His pinky finger wraps around mine tenderly before he moves his hand to the small of my back, guiding me safely across the road and making my chest flutter.
He’s joking. But I did imagine a wedding night with him. A long time ago.
I haven’t in years.
But I might be tonight.
“Tell me about him,” Rhett says from the passenger seat while I focus too hard on an empty road.
“What?” I eye him suspiciously now, pretending I don’t know what he’s talking about.
“Doctor Douche.”
I strangle a laugh in my throat as my tongue darts out over my lips and my knuckles turn white on the steering wheel. “He’s not a douche.”
“Get real. I saw his personalized license plate. His secret is officially out.”
I smile now. “Okay, that is bad.”
“Bad? It’s worse than bad. I bet he loves milk-based drinks, too.”
I huff out a laugh and shake my head.
“When did you break up?”
“I don’t know if you could call it a breakup. We weren’t together in the way you might be thinking.” My top teeth graze my bottom lip as I turn things over in my mind. I’ve only ever told Willa about this, and it’s scary to open up about it with Rhett.
“We . . . fuck. I don’t know. I’ve told no one except my best friend about this.”
“You mean Kip never met him?” The curiosity on his face is blatant.
“Well. No. He’s met him.”
“Summer, this isn’t a Christopher Nolan film. I don’t deserve to be this confused after giving you the best kiss of your—”
“He was my doctor,” I blurt out.
Rhett goes still, all the jokes sliding away. Probably crushed by the wheels beneath us. “Like your family doctor?”
“No. He’s a cardiothoracic surgeon. He performed the corrective heart procedures I had done as a teenager.”
His head flops back on the rest behind him. “Jesus Christ. So . . . did you just say teenager?”
“Nothing happened until I was legal. Whatever we did mostly consisted of sneaking around,” I add quickly, glancing over at him, because I can tell what he’s thinking.
“Summer.” He groans and throws a hand over his face. “That doesn’t make it any better.”
“I know,” I reply, quietly.
“Someone should report him. Doctors can’t go around dating their teenaged patients.” His tone is biting.
My eyes go wide. I don’t want to make this a thing. I want to leave it all in the past where it belongs. I don’t hate Rob; I just want to move on from him. “Please, please don’t say anything. I shouldn’t have said anything to you. I was just . . . explaining myself, I guess.”
Rhett sighs raggedly. “You don’t owe me an explanation. It’s him who should be explaining himself.” He gazes out the window, shaking his head before muttering, “Saw you on TV, my ass.”
I glance over again, almost nervously this time. My hands twist on the steering wheel. “I don’t know. People pleaser, I guess. Things with Rob and I were complicated. I guess they still are. It’s like, logically, I know that our relationship was fucked up. But he saved my life. Before him I was very sick, and he fixed me. And it’s impossible to reconcile those two things.”
Rhett grunts. I bet to him a lot of my family relationships seem awfully complicated.
“You deserve so much better, Summer. It’s like you’re so busy forcing yourself to smile and be happy all the time that you don’t even realize when you’re entitled to be pissed off.”

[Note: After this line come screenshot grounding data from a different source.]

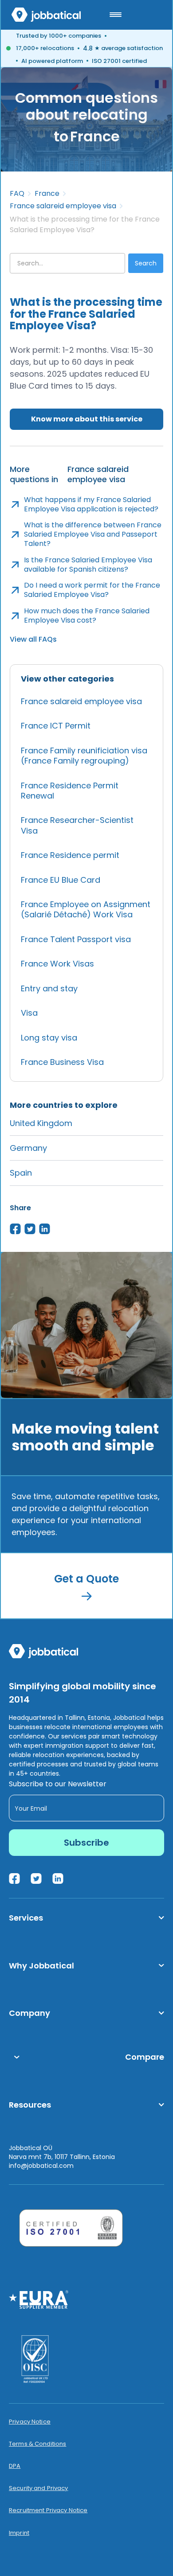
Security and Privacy (38, 2488)
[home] (46, 15)
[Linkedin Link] (57, 1878)
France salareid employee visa (63, 206)
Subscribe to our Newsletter (57, 1784)
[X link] (36, 1878)
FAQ (17, 193)
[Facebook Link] (14, 1878)
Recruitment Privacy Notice (48, 2510)
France (47, 193)
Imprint (19, 2533)
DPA (14, 2466)
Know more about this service (86, 419)
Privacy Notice (30, 2422)
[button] (115, 14)
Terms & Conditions (37, 2444)
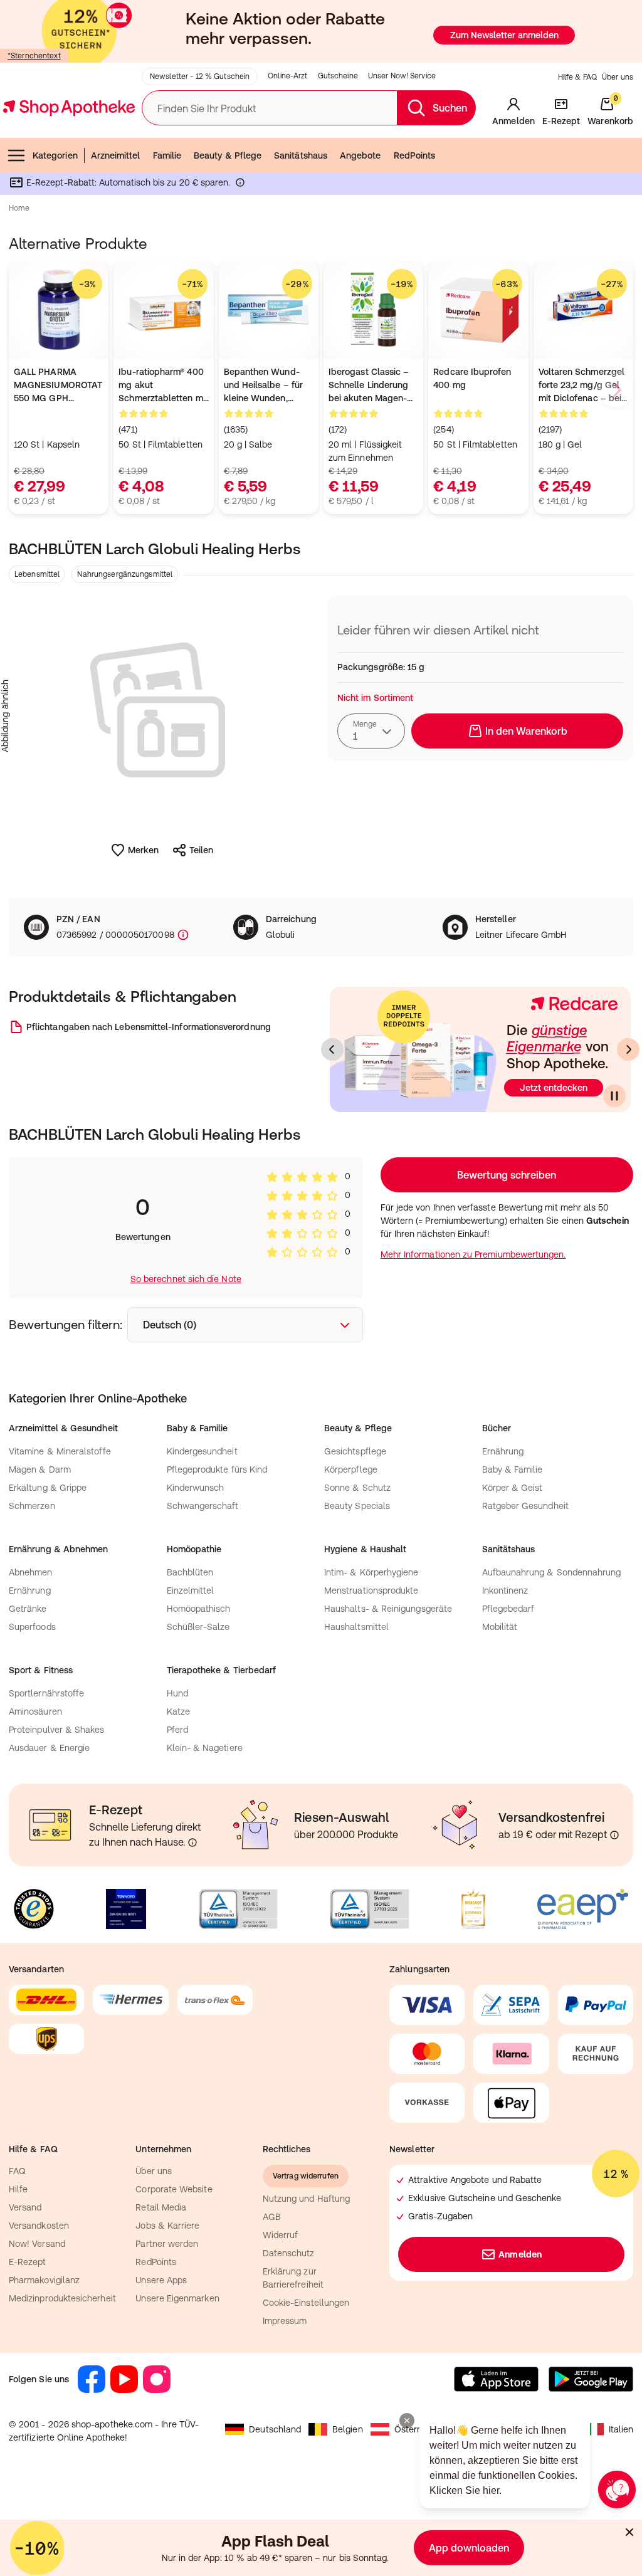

His statement strikes me silent while I desperately search for something adequate to reply with. “Thank you for standing up for me today. To my sister. And with the . . .” I remove one hand from the wheel and wave it around almost spastically.
“Kiss?” he supplies.
“Yeah, that. I’m so glad we can go back to a professional working relationship after that.”
Rhett quirks a brow in my direction, watching me lick my lips and swallow while avoiding his gaze.
“And thank you for keeping my secret about Rob.”
Rhett’s only reply is to grind his teeth.